State Property Tax Revolt Shakes Foundations of Government
Vermont’s revolt got the attention of the New Hampshire Supreme Court yesterday. The story by John DiStaso (“ABC Goes to Court”) is in The Union Leader today.
Not could, Mr. McLaughlin… guaranteed. There are several regiments of perfectly normal, but now radicalized, Vermonters who would march over and give the Granite State a hand in conducting an effective middle class revolt. They’re writing a new handbook of how to do it. There are plenty of Maine veterans of the tax fight from 20 years ago, when Maine dumped the state property tax, who would come-a-runnin’ when the call goes out to help New Hampshire should the legislature ever make the mistake of imposing a state property tax there.
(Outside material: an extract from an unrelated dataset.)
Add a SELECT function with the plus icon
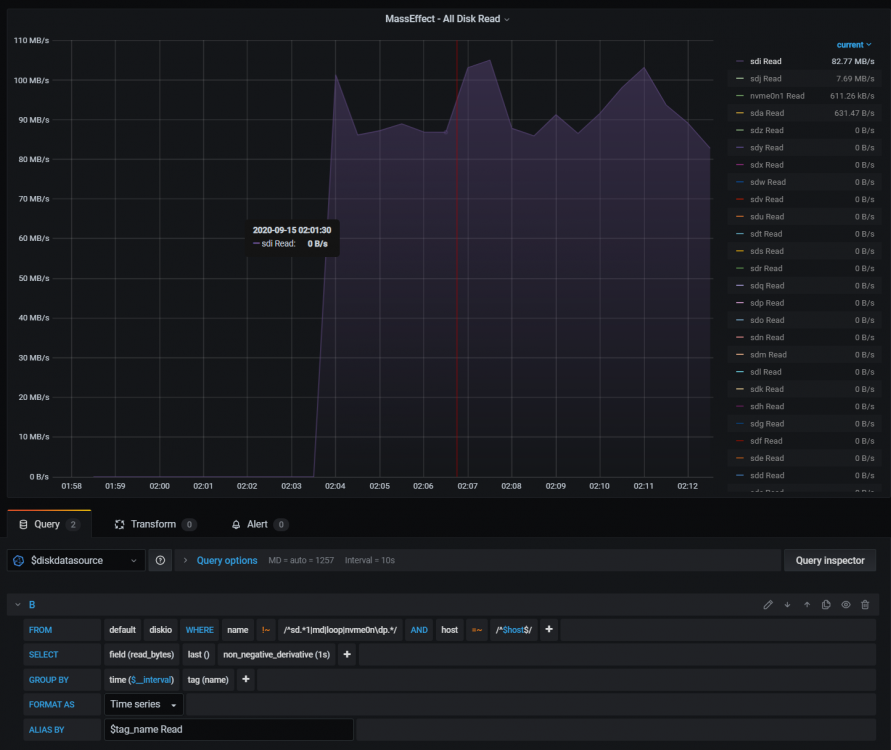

For states where the real local control of town meetings is unknown, perhaps a state property tax can be stitched to stay, but not in Northern New England. As a Union Leader editorial (“Tax revolt!”) pointed out yesterday 6/5/98), the spirit of “Live Free or Die” is alive in Vermont. Thomas Jefferson noted the power of the self-governing towns of New England when stirred by an embargo in a letter to Joseph Cabell in 1816: “I felt the foundations of the government shaken under my feet by the New England townships.” And it’s shaking again, because a state property tax destroys every good thing these states ever stood for and their citizens ever hope to hold on to.
It destroys freedom.
If that won’t cause the foundations to shake, what will?